■ INSTRUCTIONS TO FOLLOW ■
Please reproduce all of the data exactly as it appears, but skip the pictures.

SUPPLIED DATA: Begin

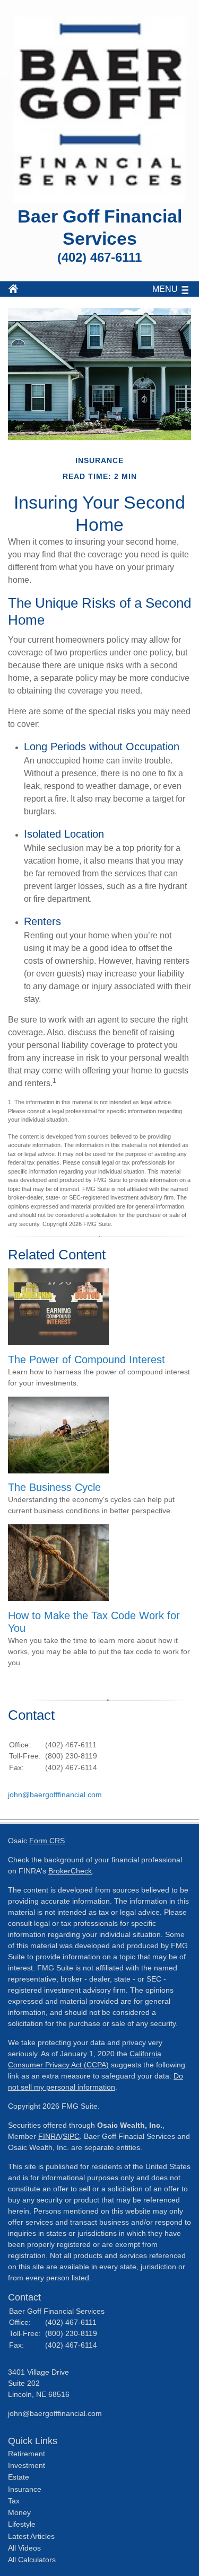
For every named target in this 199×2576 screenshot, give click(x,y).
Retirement (26, 2453)
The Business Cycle (54, 1487)
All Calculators (32, 2559)
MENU (165, 289)
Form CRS (47, 1840)
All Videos (24, 2548)
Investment (26, 2465)
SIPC (71, 2136)
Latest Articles (31, 2536)
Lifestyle (22, 2524)
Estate (18, 2477)
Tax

SUPPLIED DATA: End

■ TASK RESULT ■
For every named target in this 199×2576 screenshot, give click(x,y).
Retirement (26, 2453)
The Business Cycle (54, 1487)
All Calculators (32, 2559)
MENU (165, 289)
Form CRS (47, 1840)
All Videos (24, 2548)
Investment (26, 2465)
SIPC (71, 2136)
Latest Articles (31, 2536)
Lifestyle (22, 2524)
Estate (18, 2477)
Tax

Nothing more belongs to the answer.